Bogans have hit the headlines this week, and not for the usual motorised Esky/paroled in Bali-type reasons. No, the bogans have arrived in Canberra and it’s still six months until Summernats begins.
The chief source of debate has been the Palmer United Party’s Alex Douglas’ dropping of the B word while describing his own party’s incoming federal Senator Jacqui Lambie.
“Bogans have … inherited the earth and the world is full of them demanding their right, in an odd way, to be heard,” wrote Douglas in a letter to Tasmanian PUP candidate Marti Zucco.
“It is no longer satisfactory that they will just buy (and wear) Ugg boots, watch Big Brother, choke on a diet of grease, dye their bright purple [sic], tatoo [sic] and rejoice in their ignorance.”
For an elitist, Douglas has pretty terrible spelling, but that hasn’t been the main focus of the ensuing controversy. At issue is whether “bogan” is a pejorative term or not.
Lambie, for her part, thinks it is, and instead claims to hail from “underdog world”. And while Douglas sounded an awful lot like he was saying that bogans should stuff their Ugg boots in their greasy pie holes, he later claimed to identify as a one himself.
But can you self-identify as a bogan? If being a bogan is as easy as owning a flannel shirt and enjoying a few of the very best, then I certainly qualify. On some level, there’s a bit of bogan in all of us—lawyers go to rugby league games, hipsters own tricked out utes and models wear bucket hats.
At their hilarious best, bogans have been fodder for some of our best best comedies, from Muriel’s Wedding to The Castle. They still are—the finale of 7mate’s Bogan Hunters on Tuesday is just the latest in a long line of bogan-sploitation films and TV shows.
It’s another example of boganism moving from the fringes of Australian public life to something like the mainstream.

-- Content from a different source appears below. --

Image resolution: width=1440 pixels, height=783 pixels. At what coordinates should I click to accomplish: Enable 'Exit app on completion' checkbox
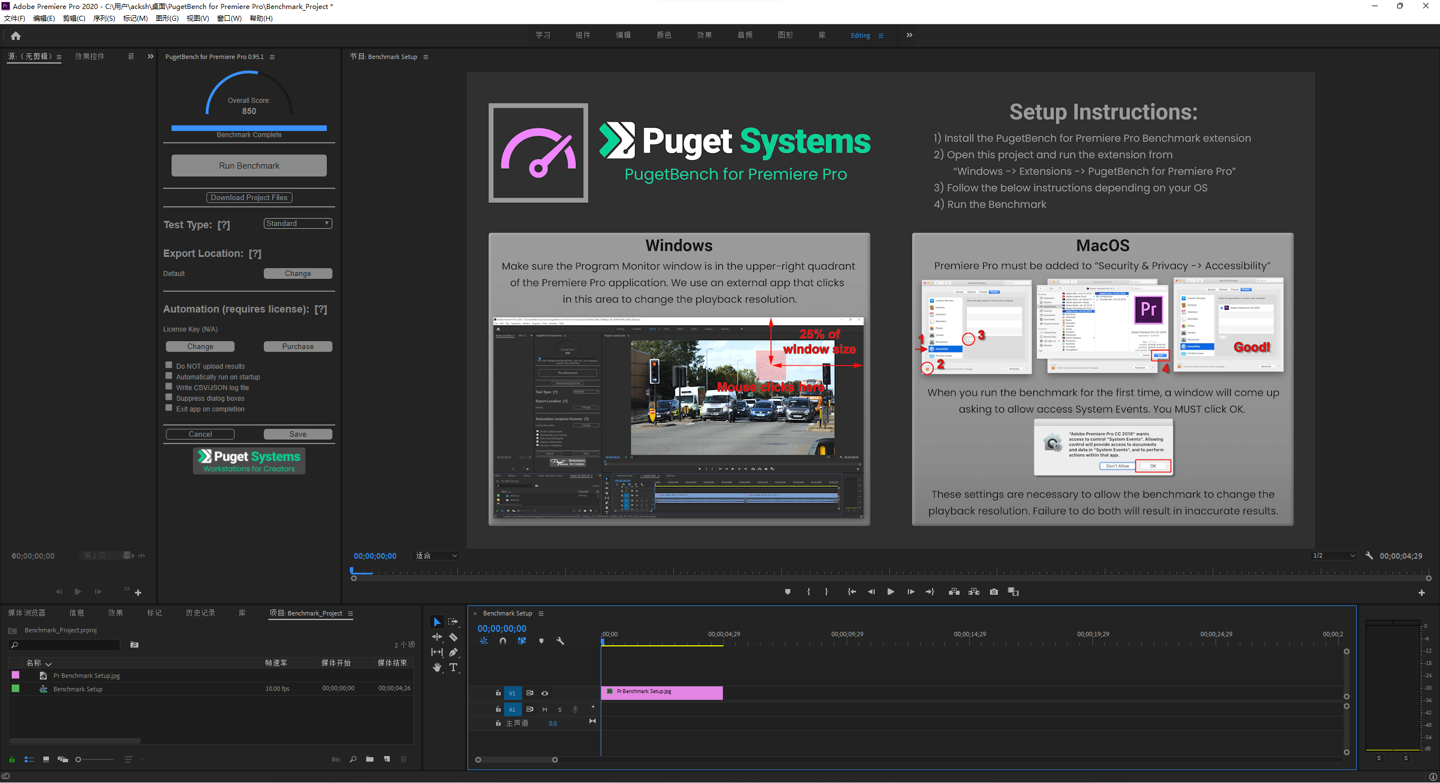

“When we started the series I thought it was a bit of a joke. But boganism is a culture,” the show’s creator, Paul Fenech, told news.com.au. “These guys are unashamedly bogans. They love it, they live it, they have a complete lack of any pretence.”
Fenech’s brand of low-budget comedy is equal opportunity: he takes nobody seriously, least of all himself. It’s revealing, however, that four of Bogan Hunters’ seven finalists are from Jacqui Lambie’s state of Tasmania, where half the population can’t read or write properly and the jobless rate is the highest in the nation.
The biographies of the finalists feature teen pregnancies, alcoholism and welfare dependence. Unlike, say, Kath and Kim, where the joke, at least at first, was on the viewer, it seems like the joke in Bogan Hunters is at the expense of an underclass we don’t even like to acknowledge exists.
But if you want a real belly laugh, you need only look to the confused politicians desperately trying to appeal to people they quite obviously hold in contempt.
Douglas claims that his visits to McDonalds qualify him for bogan-hood and said that Zucco “only wants to talk to the latte set” (incidentally, sipping lattes is just a terrible barometer for membership of the elite in the Australia of 2014). Queensland’s local government minister, David Crisafulli, meanwhile, put his credentials on the table: “I drive a ute. I like a beer and I live in regional Queensland”, and accused the PUP of elitism.
Sitting here in my flannel shirt in an inner-city elite suburb, I can’t help but feel that this stouch over bogan-hood reveals a fundamental unease with the idea of class in Australia.
We’ve been told so often that we live in a classless society that we don’t know how to react when class comes into the political mix. I’m all for having a laugh, but let’s not let the word bogan become an excuse for the open expression of class prejudice. Now I’m off to have a VB.